### Activity
Write the entries below out again in full. Match every character.
* * * * * * *
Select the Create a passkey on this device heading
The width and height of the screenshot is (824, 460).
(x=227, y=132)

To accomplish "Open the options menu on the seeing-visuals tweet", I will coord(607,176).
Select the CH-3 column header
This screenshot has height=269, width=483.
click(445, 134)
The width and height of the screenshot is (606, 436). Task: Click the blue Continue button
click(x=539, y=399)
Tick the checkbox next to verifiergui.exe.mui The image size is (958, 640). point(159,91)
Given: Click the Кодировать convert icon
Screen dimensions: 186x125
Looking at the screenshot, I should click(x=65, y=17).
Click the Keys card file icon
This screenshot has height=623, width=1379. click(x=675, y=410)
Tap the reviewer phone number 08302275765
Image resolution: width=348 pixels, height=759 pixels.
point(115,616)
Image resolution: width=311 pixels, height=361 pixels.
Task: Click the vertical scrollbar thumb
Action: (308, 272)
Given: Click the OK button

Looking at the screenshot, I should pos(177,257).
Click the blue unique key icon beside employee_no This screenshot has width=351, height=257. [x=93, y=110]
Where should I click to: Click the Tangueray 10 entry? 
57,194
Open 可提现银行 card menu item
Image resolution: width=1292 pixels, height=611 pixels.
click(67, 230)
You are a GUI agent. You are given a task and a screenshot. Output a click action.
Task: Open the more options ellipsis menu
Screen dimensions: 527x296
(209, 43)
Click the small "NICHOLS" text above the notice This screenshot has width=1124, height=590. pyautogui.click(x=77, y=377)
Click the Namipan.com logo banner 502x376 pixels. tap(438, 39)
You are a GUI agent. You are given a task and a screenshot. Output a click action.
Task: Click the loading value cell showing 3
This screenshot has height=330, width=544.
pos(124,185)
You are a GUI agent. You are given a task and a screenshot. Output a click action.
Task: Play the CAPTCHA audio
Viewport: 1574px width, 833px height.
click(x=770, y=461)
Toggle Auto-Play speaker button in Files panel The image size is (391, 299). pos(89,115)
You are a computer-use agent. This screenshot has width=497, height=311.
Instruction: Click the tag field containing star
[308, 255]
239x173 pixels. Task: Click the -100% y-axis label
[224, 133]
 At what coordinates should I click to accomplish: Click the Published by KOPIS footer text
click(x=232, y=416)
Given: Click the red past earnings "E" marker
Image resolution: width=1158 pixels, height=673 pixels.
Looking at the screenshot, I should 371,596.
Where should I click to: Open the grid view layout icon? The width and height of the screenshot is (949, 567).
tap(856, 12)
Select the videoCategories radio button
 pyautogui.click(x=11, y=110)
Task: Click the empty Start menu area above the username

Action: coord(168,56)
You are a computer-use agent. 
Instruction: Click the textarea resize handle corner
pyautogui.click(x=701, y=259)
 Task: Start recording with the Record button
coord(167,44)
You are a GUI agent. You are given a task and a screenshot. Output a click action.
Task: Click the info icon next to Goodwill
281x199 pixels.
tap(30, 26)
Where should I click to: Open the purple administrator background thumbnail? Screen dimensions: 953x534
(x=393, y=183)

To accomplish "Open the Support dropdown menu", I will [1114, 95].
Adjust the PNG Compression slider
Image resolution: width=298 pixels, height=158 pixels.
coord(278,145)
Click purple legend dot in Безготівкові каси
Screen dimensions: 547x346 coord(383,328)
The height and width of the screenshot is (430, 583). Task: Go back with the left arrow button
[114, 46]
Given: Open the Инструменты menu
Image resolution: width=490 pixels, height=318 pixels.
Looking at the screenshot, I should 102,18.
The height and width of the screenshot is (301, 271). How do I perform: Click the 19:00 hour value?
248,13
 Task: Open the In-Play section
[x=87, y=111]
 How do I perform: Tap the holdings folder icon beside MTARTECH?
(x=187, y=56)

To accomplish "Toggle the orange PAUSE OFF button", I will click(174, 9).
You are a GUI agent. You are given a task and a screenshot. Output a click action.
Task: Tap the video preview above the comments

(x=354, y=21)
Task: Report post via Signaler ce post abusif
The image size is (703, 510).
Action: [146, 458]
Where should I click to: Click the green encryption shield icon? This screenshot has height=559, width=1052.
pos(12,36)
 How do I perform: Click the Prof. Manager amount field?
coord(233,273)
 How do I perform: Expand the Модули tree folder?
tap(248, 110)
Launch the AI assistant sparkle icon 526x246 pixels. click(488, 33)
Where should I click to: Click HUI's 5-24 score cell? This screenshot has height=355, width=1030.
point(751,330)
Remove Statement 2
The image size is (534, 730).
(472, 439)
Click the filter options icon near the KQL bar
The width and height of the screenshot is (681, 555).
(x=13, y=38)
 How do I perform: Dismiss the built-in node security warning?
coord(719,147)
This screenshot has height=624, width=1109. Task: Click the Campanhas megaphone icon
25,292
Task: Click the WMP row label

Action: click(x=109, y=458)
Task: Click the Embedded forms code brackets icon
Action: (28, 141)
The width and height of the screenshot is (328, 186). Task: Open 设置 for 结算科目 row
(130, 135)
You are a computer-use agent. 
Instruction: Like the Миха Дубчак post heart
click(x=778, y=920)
* * * * * * *
### Output of the exercise
Select the Create a passkey on this device heading
The width and height of the screenshot is (824, 460).
(x=227, y=132)

To accomplish "Open the options menu on the seeing-visuals tweet", I will coord(607,176).
Select the CH-3 column header
This screenshot has height=269, width=483.
click(445, 134)
The width and height of the screenshot is (606, 436). Task: Click the blue Continue button
click(x=539, y=399)
Tick the checkbox next to verifiergui.exe.mui The image size is (958, 640). point(159,91)
Given: Click the Кодировать convert icon
Screen dimensions: 186x125
Looking at the screenshot, I should click(x=65, y=17).
Click the Keys card file icon
This screenshot has height=623, width=1379. click(x=675, y=410)
Tap the reviewer phone number 08302275765
Image resolution: width=348 pixels, height=759 pixels.
point(115,616)
Image resolution: width=311 pixels, height=361 pixels.
Task: Click the vertical scrollbar thumb
Action: (308, 272)
Given: Click the OK button

Looking at the screenshot, I should pos(177,257).
Click the blue unique key icon beside employee_no This screenshot has width=351, height=257. [x=93, y=110]
Where should I click to: Click the Tangueray 10 entry? 
57,194
Open 可提现银行 card menu item
Image resolution: width=1292 pixels, height=611 pixels.
click(67, 230)
You are a GUI agent. You are given a task and a screenshot. Output a click action.
Task: Open the more options ellipsis menu
Screen dimensions: 527x296
(209, 43)
Click the small "NICHOLS" text above the notice This screenshot has width=1124, height=590. pyautogui.click(x=77, y=377)
Click the Namipan.com logo banner 502x376 pixels. tap(438, 39)
You are a GUI agent. You are given a task and a screenshot. Output a click action.
Task: Click the loading value cell showing 3
This screenshot has height=330, width=544.
pos(124,185)
You are a GUI agent. You are given a task and a screenshot. Output a click action.
Task: Play the CAPTCHA audio
Viewport: 1574px width, 833px height.
click(x=770, y=461)
Toggle Auto-Play speaker button in Files panel The image size is (391, 299). pos(89,115)
You are a computer-use agent. This screenshot has width=497, height=311.
Instruction: Click the tag field containing star
[308, 255]
239x173 pixels. Task: Click the -100% y-axis label
[224, 133]
 At what coordinates should I click to accomplish: Click the Published by KOPIS footer text
click(x=232, y=416)
Given: Click the red past earnings "E" marker
Image resolution: width=1158 pixels, height=673 pixels.
Looking at the screenshot, I should 371,596.
Where should I click to: Open the grid view layout icon? The width and height of the screenshot is (949, 567).
tap(856, 12)
Select the videoCategories radio button
 pyautogui.click(x=11, y=110)
Task: Click the empty Start menu area above the username

Action: coord(168,56)
You are a computer-use agent. 
Instruction: Click the textarea resize handle corner
pyautogui.click(x=701, y=259)
 Task: Start recording with the Record button
coord(167,44)
You are a GUI agent. You are given a task and a screenshot. Output a click action.
Task: Click the info icon next to Goodwill
281x199 pixels.
tap(30, 26)
Where should I click to: Open the purple administrator background thumbnail? Screen dimensions: 953x534
(x=393, y=183)

To accomplish "Open the Support dropdown menu", I will [1114, 95].
Adjust the PNG Compression slider
Image resolution: width=298 pixels, height=158 pixels.
coord(278,145)
Click purple legend dot in Безготівкові каси
Screen dimensions: 547x346 coord(383,328)
The height and width of the screenshot is (430, 583). Task: Go back with the left arrow button
[114, 46]
Given: Open the Инструменты menu
Image resolution: width=490 pixels, height=318 pixels.
Looking at the screenshot, I should 102,18.
The height and width of the screenshot is (301, 271). How do I perform: Click the 19:00 hour value?
248,13
 Task: Open the In-Play section
[x=87, y=111]
 How do I perform: Tap the holdings folder icon beside MTARTECH?
(x=187, y=56)

To accomplish "Toggle the orange PAUSE OFF button", I will click(174, 9).
You are a GUI agent. You are given a task and a screenshot. Output a click action.
Task: Tap the video preview above the comments

(x=354, y=21)
Task: Report post via Signaler ce post abusif
The image size is (703, 510).
Action: [146, 458]
Where should I click to: Click the green encryption shield icon? This screenshot has height=559, width=1052.
pos(12,36)
 How do I perform: Click the Prof. Manager amount field?
coord(233,273)
 How do I perform: Expand the Модули tree folder?
tap(248, 110)
Launch the AI assistant sparkle icon 526x246 pixels. click(488, 33)
Where should I click to: Click HUI's 5-24 score cell? This screenshot has height=355, width=1030.
point(751,330)
Remove Statement 2
The image size is (534, 730).
(472, 439)
Click the filter options icon near the KQL bar
The width and height of the screenshot is (681, 555).
(x=13, y=38)
 How do I perform: Dismiss the built-in node security warning?
coord(719,147)
This screenshot has height=624, width=1109. Task: Click the Campanhas megaphone icon
25,292
Task: Click the WMP row label

Action: click(x=109, y=458)
Task: Click the Embedded forms code brackets icon
Action: (28, 141)
The width and height of the screenshot is (328, 186). Task: Open 设置 for 结算科目 row
(130, 135)
You are a computer-use agent. 
Instruction: Like the Миха Дубчак post heart
click(x=778, y=920)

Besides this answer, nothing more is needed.